- Original author: Kevin Hughes
- Developer: José Kahan
- Release: July 30, 1994
- Stable release: 2.4.1 / July 6, 2026
- Written in: C
- Operating system: Cross-platform
- Type: Mailing list archiver
- License: GNU General Public License
- Website: hypermail on GitHub
- Repository: hypermail on GitHub

= Hypermail =

Hypermail is a free program for creating email archives, in the form of cross-referenced HTML documents. It takes a file in Unix mbox format and generates an HTML archive, complete with an index and various sorting options. It is commonly used for creating mailing list archives, but it can archive any collection of emails. Originally written in 1994 by Tom Gruber using Common Lisp, it was rewritten in C by Kevin Hughes for its initial public release in 1994.

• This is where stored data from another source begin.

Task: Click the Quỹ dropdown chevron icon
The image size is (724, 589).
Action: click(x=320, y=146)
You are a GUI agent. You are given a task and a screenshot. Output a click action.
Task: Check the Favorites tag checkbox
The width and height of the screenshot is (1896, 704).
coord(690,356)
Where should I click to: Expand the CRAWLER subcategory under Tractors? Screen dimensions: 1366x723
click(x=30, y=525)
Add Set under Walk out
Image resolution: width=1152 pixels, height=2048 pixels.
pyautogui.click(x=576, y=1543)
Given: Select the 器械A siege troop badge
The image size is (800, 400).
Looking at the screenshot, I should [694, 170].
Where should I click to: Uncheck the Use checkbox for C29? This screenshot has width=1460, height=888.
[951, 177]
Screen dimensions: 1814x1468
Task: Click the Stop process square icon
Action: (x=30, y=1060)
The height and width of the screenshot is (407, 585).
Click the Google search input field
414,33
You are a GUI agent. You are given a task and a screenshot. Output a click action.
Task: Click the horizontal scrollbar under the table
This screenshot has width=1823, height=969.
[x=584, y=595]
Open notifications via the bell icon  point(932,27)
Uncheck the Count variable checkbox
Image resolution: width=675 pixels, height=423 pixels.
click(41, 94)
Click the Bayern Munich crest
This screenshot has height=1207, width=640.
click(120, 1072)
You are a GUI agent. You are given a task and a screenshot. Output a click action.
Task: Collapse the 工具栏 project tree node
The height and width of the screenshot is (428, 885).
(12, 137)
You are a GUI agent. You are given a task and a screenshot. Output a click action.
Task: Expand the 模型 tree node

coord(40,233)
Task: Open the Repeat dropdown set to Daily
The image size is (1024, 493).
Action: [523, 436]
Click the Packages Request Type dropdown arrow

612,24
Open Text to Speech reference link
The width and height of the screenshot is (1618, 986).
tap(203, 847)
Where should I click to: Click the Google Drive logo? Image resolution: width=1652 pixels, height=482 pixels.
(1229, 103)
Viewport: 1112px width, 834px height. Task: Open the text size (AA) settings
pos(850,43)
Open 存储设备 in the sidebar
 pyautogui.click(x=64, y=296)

The mbox format is used by several email clients on various platforms, including most Unix and Linux ones. Popular examples of email clients that use the mbox format (and as such are compatible with Hypermail) include Kmail, pine,
mutt, and Mozilla Thunderbird.

Hypermail is operated at the command line. It was originally intended for use in Unix-like platforms such as Linux. However, it is also possible to use the program in Microsoft Windows by compiling it with MinGW, or by using the Cygwin library.